Hoyo de Manzanares II

 

 

“El martes voy a salir con unos compañeros de trabajo y algunos amigos a una rutilla por la Sierra de Hoyo de Manzanres. Van bastante fuerte pero..... ¿Queréis veniros?”.  

Esta fue la invitación que Javi nos hizo a Jorge y a mí el pasado domingo, mientras bajábamos las trepidantes trialeras de “Fuenfría para Dos”. Jorge, mi hijo, entre que se asustó un poquillo con eso de ir fuerte y que además está pasándolo bastante mal con la alergia, delegó en mi la representación familiar, así que a las ocho y media de la mañana del domingo me presenté en la gasolinera elegida como punto de reunión para algunos. Un poco mas tarde todos nos reuníamos todos en Hoyo de Manzanares, es decir, Álvaro, los dos Dani, Pedro, Javi, Jose, Jorge, Juan, reportero gráfico y organizador y el que escribe esta crónica.

 Tras los saludos y presentaciones de rigor, tras montar las bicis y hacer los ajustes necesarios, el grupo sale guiado por Juan, que lleva el track en el GPS. Comenzamos dirección Oeste por un sendero divertido que empieza a mostrarnos algunos puntos interesantes hasta que llegamos a la primera subida del día, que al menos yo tuve que terminar arrastrando la bici. “Esto tiene buena pinta” pensé. Continuamos el track guiados por Juan que indicaba la dirección correcta en las intersecciones y así alcanzamos una violenta y prolongada cuesta arriba en la que quedó claro que la preparación de Álvaro era muy superior a la del resto. Culminada la ascensión seguimos, no sin antes saludar a una avestruz que miraba a Dani con ojos cariñosos cuando este se la acercó no se sabe con que intenciones.

 Ya estábamos en la vertiente norte de la sierra y llegábamos a Moralzarzal donde paramos en la gasolinera para avituallarnos de agua y alguna cosilla que se necesitase. Habíamos hecho apenas la tercera parte del recorrido y las piernas notaban el esfuerzo del camino recorrido. Particularmente, los primeros kilómetros me parecieron los más duros, porque combinaban inclinaciones importantes con terrenos sueltos que hacían bastante incómodo el pedalear.

 De Moral a las puertas de Colmenar dejando a la izquierda Cerceda seguimos la cañada que lleva hasta Extremadura y que atraviesa Villalba.
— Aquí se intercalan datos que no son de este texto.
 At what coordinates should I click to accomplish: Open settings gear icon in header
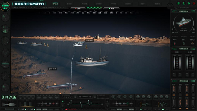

Álvaro, Jorge, Pedro y Juan marcaban un ritmo muy rápido en el falso llano que precede a un largo descenso hasta el cruce con la carretera que une Madrid y Cerceda. En el descenso Álvaro nuevamente y Jorge comenzaron a dar pedales como posesos. Yo me animé y les seguí haciendo la goma. Ahora les alcanzaba, ahora me dejaban a 100 metros.

 Nos reagrupamos nuevamente para descansar y proseguimos ahora por otra pista que nos lleva directamente a la carretera (vía parque) que une Hoyo con Colmenar. Aquí Álvaro siguió demostrando su poderío, y yo no me di un “leñazo” de categoría porque tenía a mi ángel de la guardia cerca. En una curva rápida a izquierdas, en el momento del apoyo inclinado la rueda delantera decidió irse de paseo. No se si lo corregí o se corrigió, pero la cosa es que aquel derrape termino, pero entonces la rueda trasera decidió hacer lo mismo y... cuando ya me veía en el suelo la bici hizo un “no se que” y se puso recta. Jorge iba justo detrás de mi y seguro que si me caigo me hubiera llevado por delante y también habría terminado en el suelo. En fin, gajes de estas aficiones. Afortunadamente todo quedó en un susto.

 También tuvimos un pinchazo, que sirvió para descansar un poco antes de continuar y llegar a la carretera que nos llevaría ya casi hasta las puertas de Hoyo de Manzanares, donde terminaría la excursión y desde donde cada uno de nosotros regresamos a casa después de las despedidas de rigor.

 Yo llegué bastante cansado pero muy contento por haber compartido esta mañana con gente estupenda a la que hasta ahora no conocía, pero eso si, “van fuertecito”.